Not all of the houses in the student neighborhoods are occupied by students. Four houses in both the South Student Neighborhood and the Darkside – on Trinity Avenue, Kiefaber Street, Stonemill Road and Chambers Street — are home to groups of Marianists, the Catholic religious institute behind UD. Between six and 10 Marianists live in each house. They serve the university as ministers, groundskeepers, administrators and professors, among other professions.

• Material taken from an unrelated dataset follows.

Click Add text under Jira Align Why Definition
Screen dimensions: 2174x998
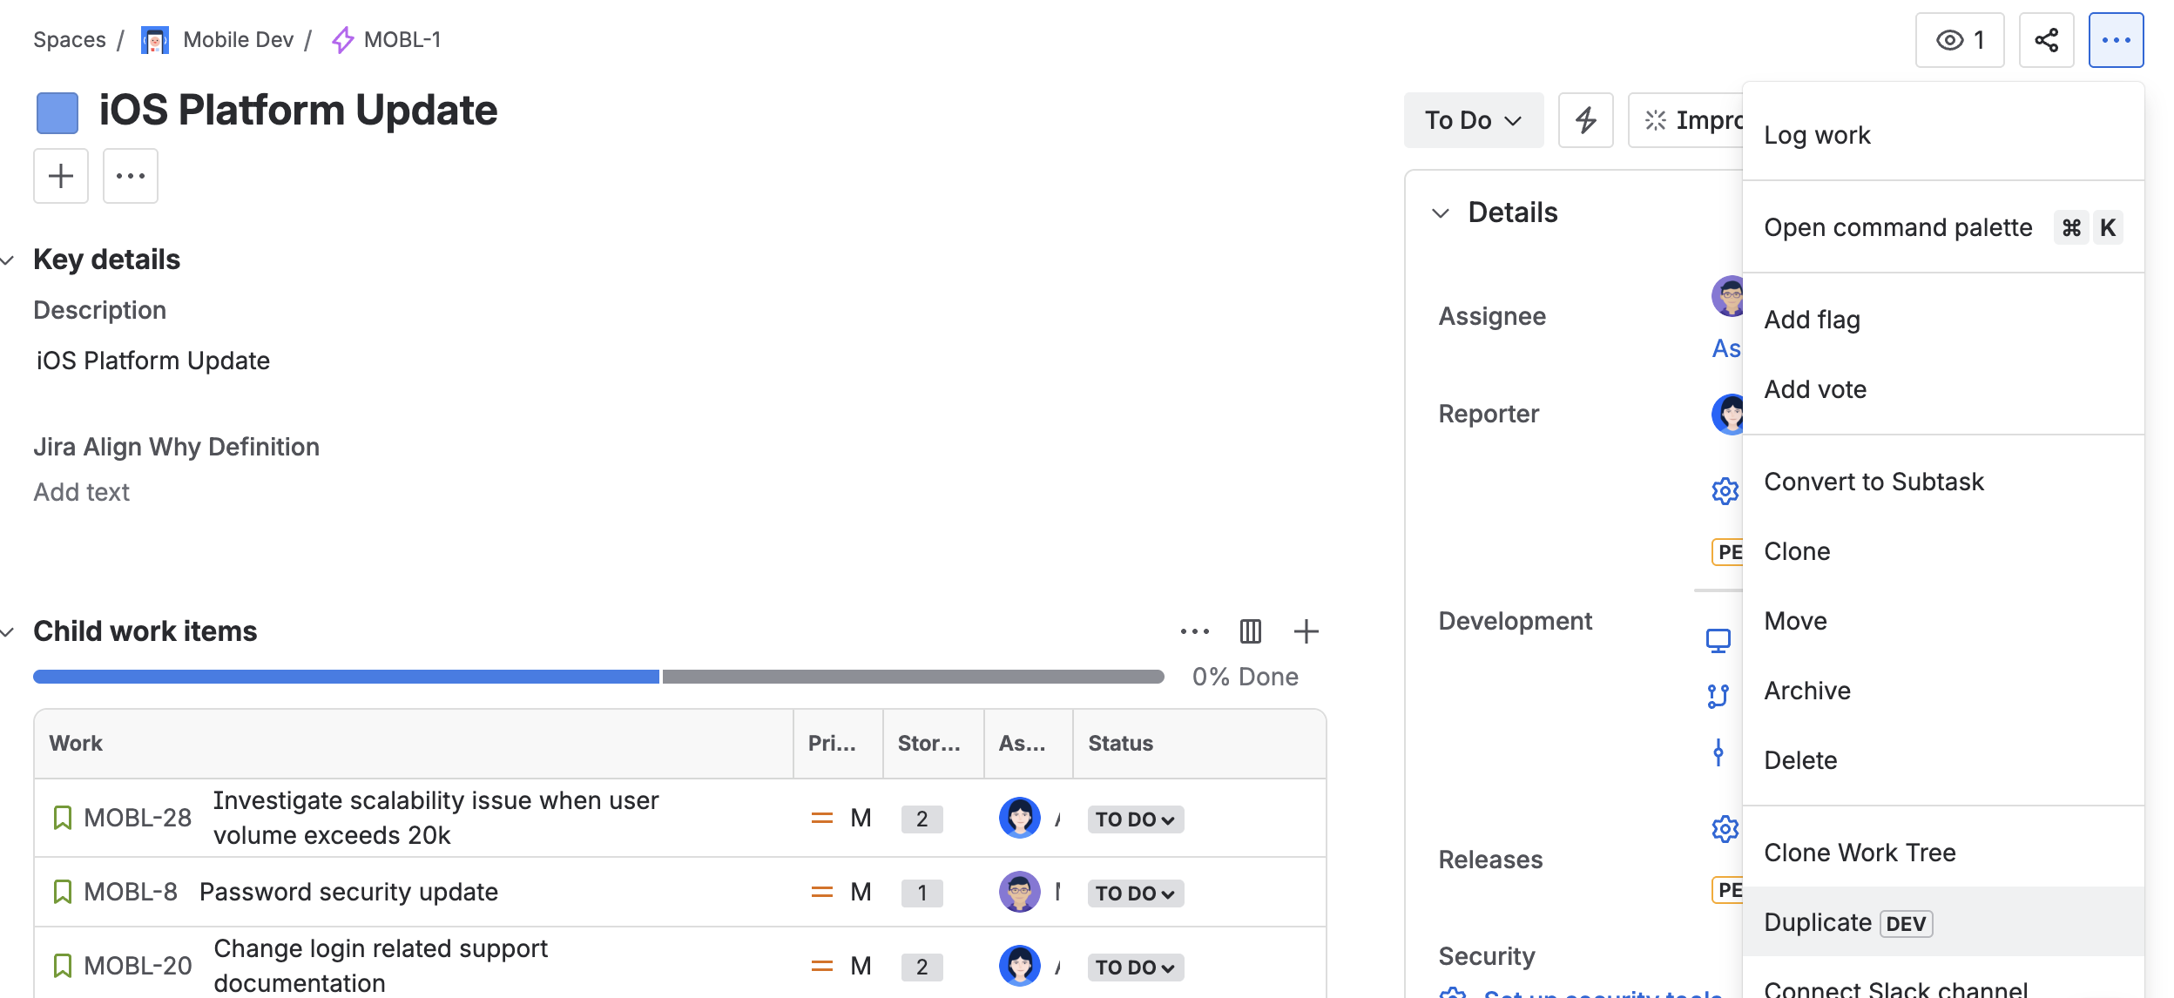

The Student Neighborhood also contains several high-density living areas, including the Garden Apartments, the Lawnview Apartments and the Campus South, a high-rise living complex for sophomores. In 2004, the ArtStreet complex opened, intended as a combined living-learning space. It includes housing for 56 students, as well as a cafe, an amphitheater, rehearsal rooms, several activity rooms and gallery spaces, and a new studio for the campus radio station, WUDR. The area was also home to the McGinnis school house, which was acquired in 1982 and renamed the McGinnis Center; it is used as a central point of contact for residents. In 2017 McGinnis Center was demolished to make room for the addition of an $11 million apartment style building. The building is set to open for the 2018 Fall semester.

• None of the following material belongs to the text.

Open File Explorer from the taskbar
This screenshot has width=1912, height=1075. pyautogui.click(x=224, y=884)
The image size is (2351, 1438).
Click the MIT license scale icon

Some houses in the neighborhood have been given informal nicknames by which they are commonly known, such as "The Deli House" at 237 Lowes St., "The F Shaq" at 418 Lowes St. and "The Crack House" at 1439 Frericks Way. For the majority of houses, nicknames are arbitrary and vary year to year. In addition, many houses in the Neighborhood are those occupied by various fraternities, sororities and other special interest groups.

==Future==
In 2002, the University of Dayton released a Master Plan which called for the renovation and construction of several houses, an extension to Stonemill Road to connect directly to Evanston Avenue, and the enlargement and clean-up of the parking areas in the alleys behind the houses. Despite ongoing rumors, there were no plans to replace the neighborhood with more high-density housing and other university buildings, despite the landlocked nature of the campus.

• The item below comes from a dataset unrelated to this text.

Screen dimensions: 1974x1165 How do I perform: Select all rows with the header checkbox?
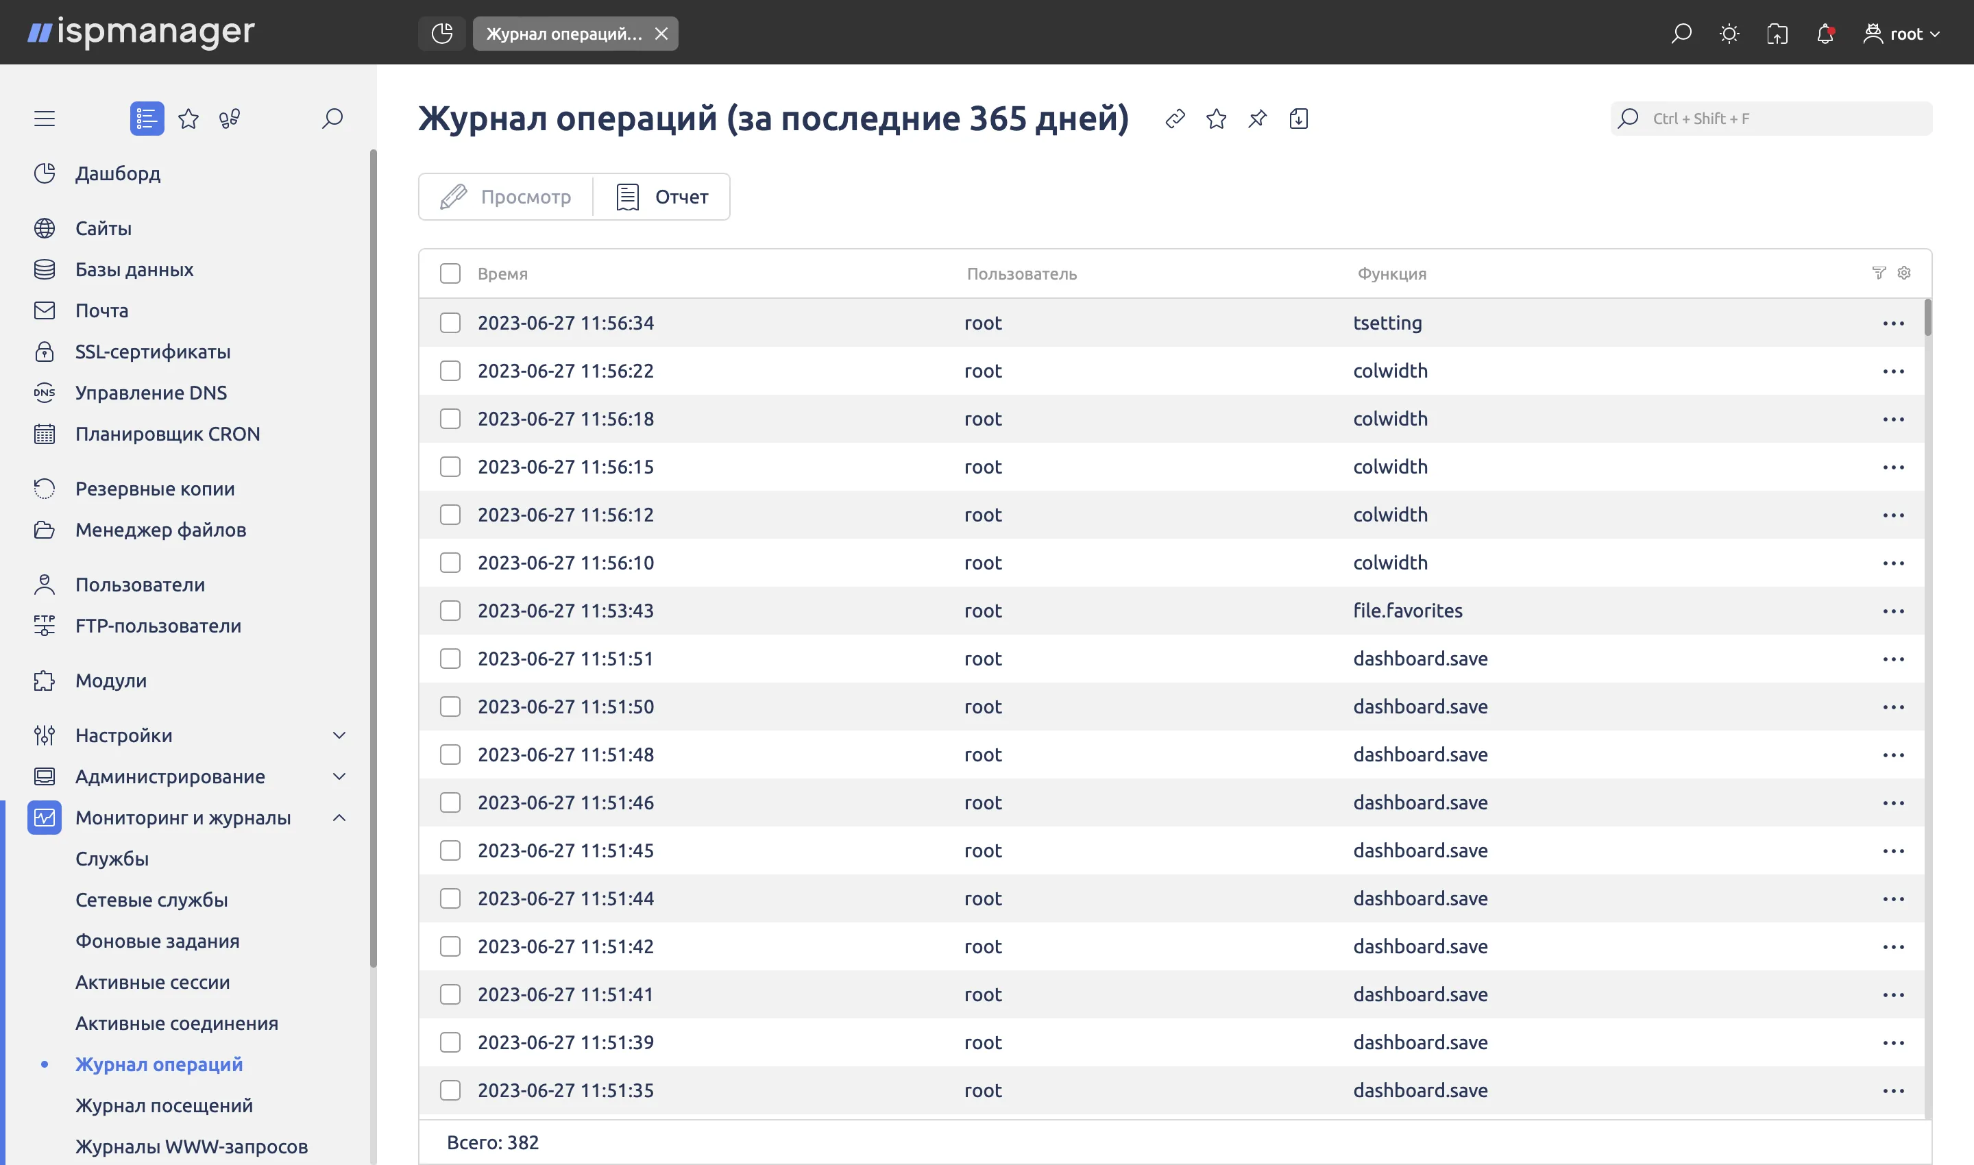450,273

In June 2005, before the plan could be realized, the university made a $25 million purchase of an additional 49 acre—much of the land which was once home to the NCR Corporation—as well as a new 100000 sqft building on Brown Street. The area, renamed Mid Campus, prompted the development of a new Campus Master Plan.

While several new buildings have been planned, many of the changes that had been proposed to the Neighborhood in the previous master plan are no longer included in the new plan. The largest feature affecting the student neighborhoods is a new building to the east of Alberta Street, between Chambers Street and Obell Court, on the Darkside. According to the draft of the master plan, the building is intended to be a sustainable residence hall, a 75- to 90-bed facility that would also include an educational wing. The proposed building would use technologies such as solar energy, geothermal heating and cooling, compost piles and low-flow showers. The plan also calls for a walk/bike greenway to link the neighborhood to the core of campus and the athletic complex.